• EXERCISE PROMPT: Return all the entries. Match them word for word.
--- GIVEN RECORDS ---
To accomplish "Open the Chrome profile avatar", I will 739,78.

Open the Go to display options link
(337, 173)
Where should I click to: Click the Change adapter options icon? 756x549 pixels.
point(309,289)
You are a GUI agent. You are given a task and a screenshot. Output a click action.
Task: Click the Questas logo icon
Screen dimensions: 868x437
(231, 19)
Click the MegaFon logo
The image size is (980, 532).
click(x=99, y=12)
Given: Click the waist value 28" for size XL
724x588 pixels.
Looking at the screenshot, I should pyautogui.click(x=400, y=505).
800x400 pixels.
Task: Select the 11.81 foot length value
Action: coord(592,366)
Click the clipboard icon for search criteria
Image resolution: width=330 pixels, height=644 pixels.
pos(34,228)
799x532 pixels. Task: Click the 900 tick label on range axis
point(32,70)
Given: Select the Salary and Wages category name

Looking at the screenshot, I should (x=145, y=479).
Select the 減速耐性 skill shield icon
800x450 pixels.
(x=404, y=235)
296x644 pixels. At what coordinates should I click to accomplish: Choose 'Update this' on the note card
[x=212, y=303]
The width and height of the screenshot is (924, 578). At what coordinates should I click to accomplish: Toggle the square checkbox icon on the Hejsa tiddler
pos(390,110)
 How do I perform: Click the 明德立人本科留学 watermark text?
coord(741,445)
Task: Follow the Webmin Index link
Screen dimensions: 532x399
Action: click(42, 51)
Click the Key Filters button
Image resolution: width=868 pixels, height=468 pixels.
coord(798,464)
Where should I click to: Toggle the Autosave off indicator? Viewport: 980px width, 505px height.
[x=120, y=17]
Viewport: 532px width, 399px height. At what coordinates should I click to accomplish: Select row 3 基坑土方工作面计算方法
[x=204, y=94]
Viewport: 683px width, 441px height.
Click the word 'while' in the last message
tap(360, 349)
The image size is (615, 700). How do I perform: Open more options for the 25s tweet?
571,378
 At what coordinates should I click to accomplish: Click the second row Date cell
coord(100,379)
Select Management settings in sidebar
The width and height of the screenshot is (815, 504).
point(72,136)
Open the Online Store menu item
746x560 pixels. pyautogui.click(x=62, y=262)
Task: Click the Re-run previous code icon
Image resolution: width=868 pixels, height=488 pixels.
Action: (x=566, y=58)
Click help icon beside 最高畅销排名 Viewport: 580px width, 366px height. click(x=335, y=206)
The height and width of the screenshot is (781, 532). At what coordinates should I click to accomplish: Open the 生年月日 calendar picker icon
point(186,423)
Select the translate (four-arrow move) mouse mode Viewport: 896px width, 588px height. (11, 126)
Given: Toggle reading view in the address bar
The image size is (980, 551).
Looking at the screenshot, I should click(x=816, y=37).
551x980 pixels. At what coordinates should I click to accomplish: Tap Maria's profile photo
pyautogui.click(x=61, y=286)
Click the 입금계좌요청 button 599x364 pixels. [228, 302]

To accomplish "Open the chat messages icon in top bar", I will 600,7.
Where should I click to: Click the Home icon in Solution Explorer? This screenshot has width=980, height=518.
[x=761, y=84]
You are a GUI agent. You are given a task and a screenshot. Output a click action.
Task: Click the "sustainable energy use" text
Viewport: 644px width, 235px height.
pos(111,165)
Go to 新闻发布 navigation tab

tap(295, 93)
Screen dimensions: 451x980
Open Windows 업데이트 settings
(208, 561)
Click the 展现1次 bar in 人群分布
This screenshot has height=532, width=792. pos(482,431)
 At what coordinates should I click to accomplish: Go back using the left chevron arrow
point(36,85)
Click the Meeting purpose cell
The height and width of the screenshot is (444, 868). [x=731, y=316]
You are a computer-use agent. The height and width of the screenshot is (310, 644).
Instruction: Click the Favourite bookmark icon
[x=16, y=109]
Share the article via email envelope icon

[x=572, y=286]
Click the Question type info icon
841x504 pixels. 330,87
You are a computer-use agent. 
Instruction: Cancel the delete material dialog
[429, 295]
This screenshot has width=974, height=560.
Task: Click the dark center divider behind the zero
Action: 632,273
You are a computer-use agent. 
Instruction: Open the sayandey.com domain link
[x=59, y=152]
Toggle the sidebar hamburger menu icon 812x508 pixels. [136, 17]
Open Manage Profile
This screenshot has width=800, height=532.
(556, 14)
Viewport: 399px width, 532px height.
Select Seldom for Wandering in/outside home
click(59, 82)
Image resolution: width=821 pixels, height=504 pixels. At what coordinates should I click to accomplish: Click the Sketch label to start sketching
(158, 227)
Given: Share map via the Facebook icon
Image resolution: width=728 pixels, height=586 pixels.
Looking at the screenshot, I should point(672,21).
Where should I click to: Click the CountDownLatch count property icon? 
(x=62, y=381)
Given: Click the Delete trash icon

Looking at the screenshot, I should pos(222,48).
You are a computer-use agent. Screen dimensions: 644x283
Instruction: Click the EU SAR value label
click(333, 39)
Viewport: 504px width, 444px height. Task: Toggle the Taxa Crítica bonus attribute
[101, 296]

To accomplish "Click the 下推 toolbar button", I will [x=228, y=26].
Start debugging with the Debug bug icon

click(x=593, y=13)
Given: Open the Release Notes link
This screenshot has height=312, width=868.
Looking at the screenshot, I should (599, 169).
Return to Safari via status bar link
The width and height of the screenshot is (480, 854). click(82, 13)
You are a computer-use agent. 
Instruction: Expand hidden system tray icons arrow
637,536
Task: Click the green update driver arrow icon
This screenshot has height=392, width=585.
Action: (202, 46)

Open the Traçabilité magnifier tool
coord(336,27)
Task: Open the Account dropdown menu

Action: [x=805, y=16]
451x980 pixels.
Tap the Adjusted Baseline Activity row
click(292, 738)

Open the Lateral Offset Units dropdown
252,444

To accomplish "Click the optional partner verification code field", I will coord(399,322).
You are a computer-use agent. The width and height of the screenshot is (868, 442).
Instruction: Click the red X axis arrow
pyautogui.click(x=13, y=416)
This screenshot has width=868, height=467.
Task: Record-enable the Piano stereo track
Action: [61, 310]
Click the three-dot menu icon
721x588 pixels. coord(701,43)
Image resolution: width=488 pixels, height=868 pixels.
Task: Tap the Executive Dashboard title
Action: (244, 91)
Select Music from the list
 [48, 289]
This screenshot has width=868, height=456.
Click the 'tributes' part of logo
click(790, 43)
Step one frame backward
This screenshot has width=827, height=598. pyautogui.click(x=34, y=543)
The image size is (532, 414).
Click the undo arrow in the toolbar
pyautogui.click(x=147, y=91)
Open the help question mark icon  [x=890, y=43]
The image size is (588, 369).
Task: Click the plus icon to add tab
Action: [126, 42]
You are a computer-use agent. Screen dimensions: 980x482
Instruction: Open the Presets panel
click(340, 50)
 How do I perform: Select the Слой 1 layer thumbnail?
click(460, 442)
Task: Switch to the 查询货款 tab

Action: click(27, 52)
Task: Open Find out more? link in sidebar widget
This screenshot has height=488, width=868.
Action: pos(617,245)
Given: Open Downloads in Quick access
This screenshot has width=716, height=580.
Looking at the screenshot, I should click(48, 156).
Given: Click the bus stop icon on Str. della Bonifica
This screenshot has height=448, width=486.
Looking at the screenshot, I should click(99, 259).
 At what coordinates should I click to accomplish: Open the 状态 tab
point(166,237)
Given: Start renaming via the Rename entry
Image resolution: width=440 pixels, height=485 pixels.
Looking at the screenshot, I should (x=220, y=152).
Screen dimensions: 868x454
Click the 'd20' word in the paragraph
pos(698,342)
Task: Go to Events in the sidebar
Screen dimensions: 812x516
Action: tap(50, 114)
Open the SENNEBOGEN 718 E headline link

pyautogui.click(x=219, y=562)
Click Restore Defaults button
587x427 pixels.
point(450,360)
---
• EXERCISE RESULT:
To accomplish "Open the Chrome profile avatar", I will 739,78.

Open the Go to display options link
(337, 173)
Where should I click to: Click the Change adapter options icon? 756x549 pixels.
point(309,289)
You are a GUI agent. You are given a task and a screenshot. Output a click action.
Task: Click the Questas logo icon
Screen dimensions: 868x437
(231, 19)
Click the MegaFon logo
The image size is (980, 532).
click(x=99, y=12)
Given: Click the waist value 28" for size XL
724x588 pixels.
Looking at the screenshot, I should pyautogui.click(x=400, y=505).
800x400 pixels.
Task: Select the 11.81 foot length value
Action: coord(592,366)
Click the clipboard icon for search criteria
Image resolution: width=330 pixels, height=644 pixels.
pos(34,228)
799x532 pixels. Task: Click the 900 tick label on range axis
point(32,70)
Given: Select the Salary and Wages category name

Looking at the screenshot, I should (x=145, y=479).
Select the 減速耐性 skill shield icon
800x450 pixels.
(x=404, y=235)
296x644 pixels. At what coordinates should I click to accomplish: Choose 'Update this' on the note card
[x=212, y=303]
The width and height of the screenshot is (924, 578). At what coordinates should I click to accomplish: Toggle the square checkbox icon on the Hejsa tiddler
pos(390,110)
 How do I perform: Click the 明德立人本科留学 watermark text?
coord(741,445)
Task: Follow the Webmin Index link
Screen dimensions: 532x399
Action: click(42, 51)
Click the Key Filters button
Image resolution: width=868 pixels, height=468 pixels.
coord(798,464)
Where should I click to: Toggle the Autosave off indicator? Viewport: 980px width, 505px height.
[x=120, y=17]
Viewport: 532px width, 399px height. At what coordinates should I click to accomplish: Select row 3 基坑土方工作面计算方法
[x=204, y=94]
Viewport: 683px width, 441px height.
Click the word 'while' in the last message
tap(360, 349)
The image size is (615, 700). How do I perform: Open more options for the 25s tweet?
571,378
 At what coordinates should I click to accomplish: Click the second row Date cell
coord(100,379)
Select Management settings in sidebar
The width and height of the screenshot is (815, 504).
point(72,136)
Open the Online Store menu item
746x560 pixels. pyautogui.click(x=62, y=262)
Task: Click the Re-run previous code icon
Image resolution: width=868 pixels, height=488 pixels.
Action: (x=566, y=58)
Click help icon beside 最高畅销排名 Viewport: 580px width, 366px height. click(x=335, y=206)
The height and width of the screenshot is (781, 532). At what coordinates should I click to accomplish: Open the 生年月日 calendar picker icon
point(186,423)
Select the translate (four-arrow move) mouse mode Viewport: 896px width, 588px height. (11, 126)
Given: Toggle reading view in the address bar
The image size is (980, 551).
Looking at the screenshot, I should click(x=816, y=37).
551x980 pixels. At what coordinates should I click to accomplish: Tap Maria's profile photo
pyautogui.click(x=61, y=286)
Click the 입금계좌요청 button 599x364 pixels. [228, 302]

To accomplish "Open the chat messages icon in top bar", I will 600,7.
Where should I click to: Click the Home icon in Solution Explorer? This screenshot has width=980, height=518.
[x=761, y=84]
You are a GUI agent. You are given a task and a screenshot. Output a click action.
Task: Click the "sustainable energy use" text
Viewport: 644px width, 235px height.
pos(111,165)
Go to 新闻发布 navigation tab

tap(295, 93)
Screen dimensions: 451x980
Open Windows 업데이트 settings
(208, 561)
Click the 展现1次 bar in 人群分布
This screenshot has height=532, width=792. pos(482,431)
 At what coordinates should I click to accomplish: Go back using the left chevron arrow
point(36,85)
Click the Meeting purpose cell
The height and width of the screenshot is (444, 868). [x=731, y=316]
You are a computer-use agent. The height and width of the screenshot is (310, 644).
Instruction: Click the Favourite bookmark icon
[x=16, y=109]
Share the article via email envelope icon

[x=572, y=286]
Click the Question type info icon
841x504 pixels. 330,87
You are a computer-use agent. 
Instruction: Cancel the delete material dialog
[429, 295]
This screenshot has width=974, height=560.
Task: Click the dark center divider behind the zero
Action: 632,273
You are a computer-use agent. 
Instruction: Open the sayandey.com domain link
[x=59, y=152]
Toggle the sidebar hamburger menu icon 812x508 pixels. [136, 17]
Open Manage Profile
This screenshot has width=800, height=532.
(556, 14)
Viewport: 399px width, 532px height.
Select Seldom for Wandering in/outside home
click(59, 82)
Image resolution: width=821 pixels, height=504 pixels. At what coordinates should I click to accomplish: Click the Sketch label to start sketching
(158, 227)
Given: Share map via the Facebook icon
Image resolution: width=728 pixels, height=586 pixels.
Looking at the screenshot, I should point(672,21).
Where should I click to: Click the CountDownLatch count property icon? 
(x=62, y=381)
Given: Click the Delete trash icon

Looking at the screenshot, I should pos(222,48).
You are a computer-use agent. Screen dimensions: 644x283
Instruction: Click the EU SAR value label
click(333, 39)
Viewport: 504px width, 444px height. Task: Toggle the Taxa Crítica bonus attribute
[101, 296]

To accomplish "Click the 下推 toolbar button", I will [x=228, y=26].
Start debugging with the Debug bug icon

click(x=593, y=13)
Given: Open the Release Notes link
This screenshot has height=312, width=868.
Looking at the screenshot, I should (599, 169).
Return to Safari via status bar link
The width and height of the screenshot is (480, 854). click(82, 13)
You are a computer-use agent. 
Instruction: Expand hidden system tray icons arrow
637,536
Task: Click the green update driver arrow icon
This screenshot has height=392, width=585.
Action: (202, 46)

Open the Traçabilité magnifier tool
coord(336,27)
Task: Open the Account dropdown menu

Action: [x=805, y=16]
451x980 pixels.
Tap the Adjusted Baseline Activity row
click(292, 738)

Open the Lateral Offset Units dropdown
252,444

To accomplish "Click the optional partner verification code field", I will coord(399,322).
You are a computer-use agent. The width and height of the screenshot is (868, 442).
Instruction: Click the red X axis arrow
pyautogui.click(x=13, y=416)
This screenshot has width=868, height=467.
Task: Record-enable the Piano stereo track
Action: [61, 310]
Click the three-dot menu icon
721x588 pixels. coord(701,43)
Image resolution: width=488 pixels, height=868 pixels.
Task: Tap the Executive Dashboard title
Action: (244, 91)
Select Music from the list
 [48, 289]
This screenshot has width=868, height=456.
Click the 'tributes' part of logo
click(790, 43)
Step one frame backward
This screenshot has width=827, height=598. pyautogui.click(x=34, y=543)
The image size is (532, 414).
Click the undo arrow in the toolbar
pyautogui.click(x=147, y=91)
Open the help question mark icon  [x=890, y=43]
The image size is (588, 369).
Task: Click the plus icon to add tab
Action: [126, 42]
You are a computer-use agent. Screen dimensions: 980x482
Instruction: Open the Presets panel
click(340, 50)
 How do I perform: Select the Слой 1 layer thumbnail?
click(460, 442)
Task: Switch to the 查询货款 tab

Action: click(27, 52)
Task: Open Find out more? link in sidebar widget
This screenshot has height=488, width=868.
Action: pos(617,245)
Given: Open Downloads in Quick access
This screenshot has width=716, height=580.
Looking at the screenshot, I should click(48, 156).
Given: Click the bus stop icon on Str. della Bonifica
This screenshot has height=448, width=486.
Looking at the screenshot, I should click(99, 259).
 At what coordinates should I click to accomplish: Open the 状态 tab
point(166,237)
Given: Start renaming via the Rename entry
Image resolution: width=440 pixels, height=485 pixels.
Looking at the screenshot, I should (x=220, y=152).
Screen dimensions: 868x454
Click the 'd20' word in the paragraph
pos(698,342)
Task: Go to Events in the sidebar
Screen dimensions: 812x516
Action: tap(50, 114)
Open the SENNEBOGEN 718 E headline link

pyautogui.click(x=219, y=562)
Click Restore Defaults button
587x427 pixels.
point(450,360)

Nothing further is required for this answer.